> _STATED TASK 1_:
According to the 9p patch reply, how many files did the patch change?
> _STATED TASK 2_:
Return everything in the 9p patch reply from "Re: [PATCH 3/3]" down to "for the patches!", copied word for word.

====== TEXT PASSAGE

Re: [PATCH 3/3] 9p: Add mempools for RPCs

From: Kent Overstreet
Date: Sun Jul 03 2022 - 23:06:11 EST


On Mon, Jul 04, 2022 at 11:22:42AM +0900, Dominique Martinet wrote:
> Thanks for the patches!
>
> first two patches look good, couple of comments below for this one
>
> Kent Overstreet wrote on Sun, Jul 03, 2022 at 09:42:43PM -0400:
> > Signed-off-by: Kent Overstreet <kent.overstreet@xxxxxxxxx>
> > Cc: Eric Van Hensbergen <ericvh@xxxxxxxxx>
> > Cc: Latchesar Ionkov <lucho@xxxxxxxxxx>
> > Cc: Dominique Martinet <asmadeus@xxxxxxxxxxxxx>
> > ---
> > include/net/9p/9p.h | 6 ++++-
> > include/net/9p/client.h | 5 +++-
> > net/9p/client.c | 58 ++++++++++++++++++++++++++++++-----------
> > net/9p/trans_rdma.c | 2 +-
> > 4 files changed, 53 insertions(+), 18 deletions(-)

============
====== DATASET EXCERPT

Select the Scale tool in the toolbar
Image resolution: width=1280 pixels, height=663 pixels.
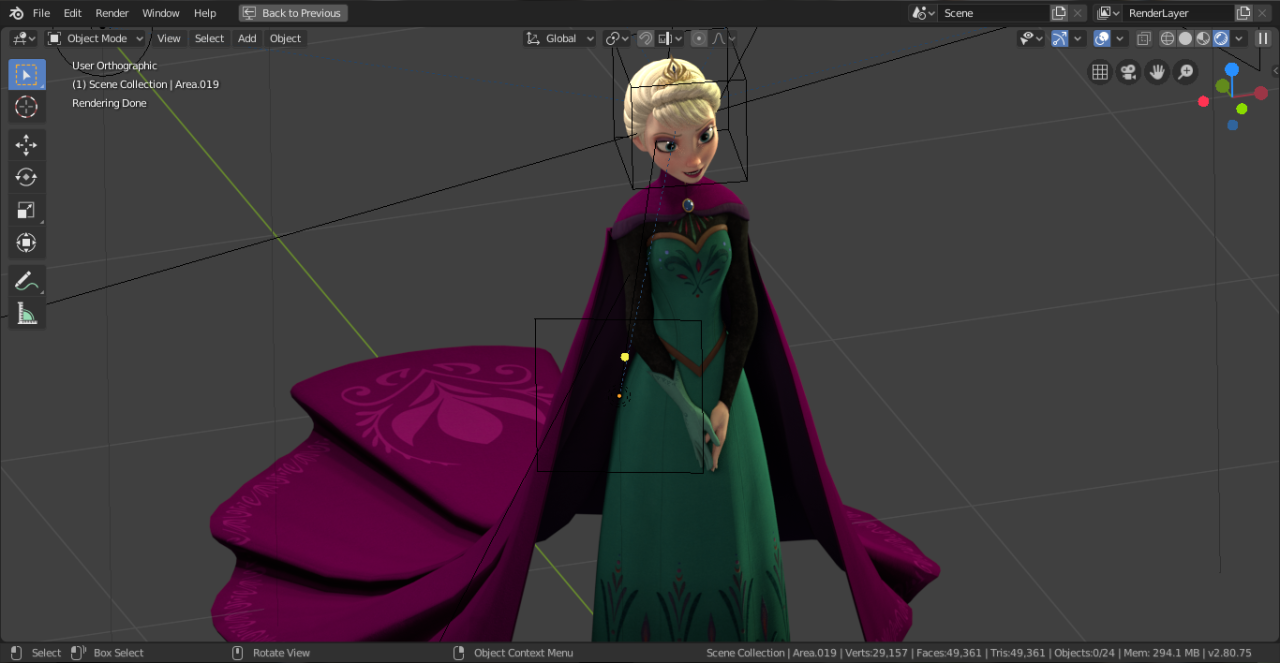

============

> _EXERCISE RESULT 1_:
Four files.

> _EXERCISE RESULT 2_:
Re: [PATCH 3/3] 9p: Add mempools for RPCs

From: Kent Overstreet
Date: Sun Jul 03 2022 - 23:06:11 EST


On Mon, Jul 04, 2022 at 11:22:42AM +0900, Dominique Martinet wrote:
> Thanks for the patches!